El proceso de fragmentación y desaparición del sentido colectivo de lo abyecto transcurre en paralelo al proceso de fragmentación de la imagen y el deseo que culmina en el porno online contemporáneo. En Camino al futuro (1995), Bill Gates anticipaba la reducción progresiva de friciones en el ejercicio del consumo que proporcionaría la convergencia de comercio e internet. El magnate estadounidense proponía el término “fricción” para identificar las imperfecciones e incomodidades propias del entorno offline que dificultaban la relación entre el consumidor y el producto más adecuado para su necesidad o gusto. Por ejemplo, si un aficionado al cine quería ver una película, suponiendo que esta estuviera en cartel cerca de su casa en el momento en que cristalizaba su deseo de verla, debía desplazarse a un local siguiendo un horario concreto, hacer cola, sentarse en un asiento determinado. Internet se revelaba como el medio idóneo para la vehiculación de un consumo sin apenas fricción, en el cual los obstáculos entre sujeto deseante y objeto de deseo se reducirían drásticamente. Así, la pornografía online constituye la expresión paroxística del proceso de “des-friccionalización” del consumo. No sólo está disponible las veinticuatro horas al día los siete de la semana durante todo el año. Las estructuras hiper-fragmentarias y ultra-específicas de los motores de búsqueda de las webs porno permiten,  además, una concreción absoluta del objeto del deseo individual.

= INSTRUCCIONES =
1. En el texto proporcionado, ¿qué acciones debía realizar el aficionado al cine del ejemplo para ver una película? Enumérelas todas.
2. Según el texto proporcionado, ¿qué término proponía Bill Gates para identificar las imperfecciones e incomodidades propias del entorno offline?

= REGISTROS MOSTRADOS =
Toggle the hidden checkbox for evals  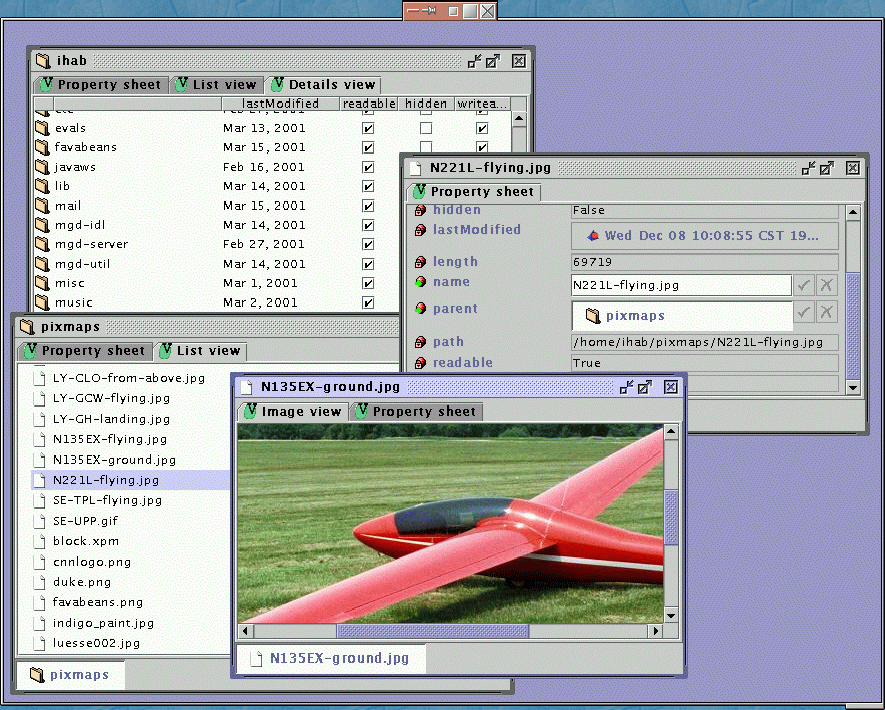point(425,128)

--

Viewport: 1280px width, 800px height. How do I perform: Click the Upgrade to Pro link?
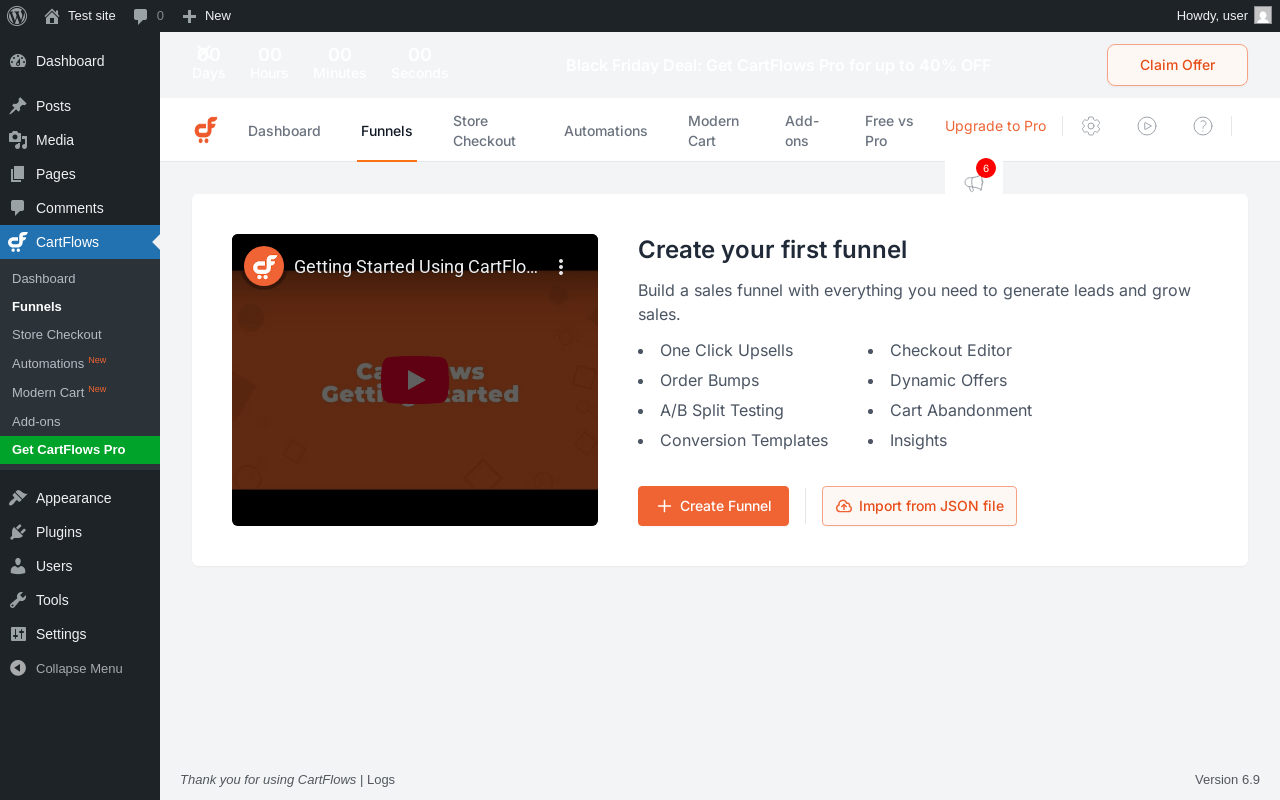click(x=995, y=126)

= RESPUESTAS =
1.
- Desplazarse a un local siguiendo un horario concreto
- Hacer cola
- Sentarse en un asiento determinado

2. El término "fricción".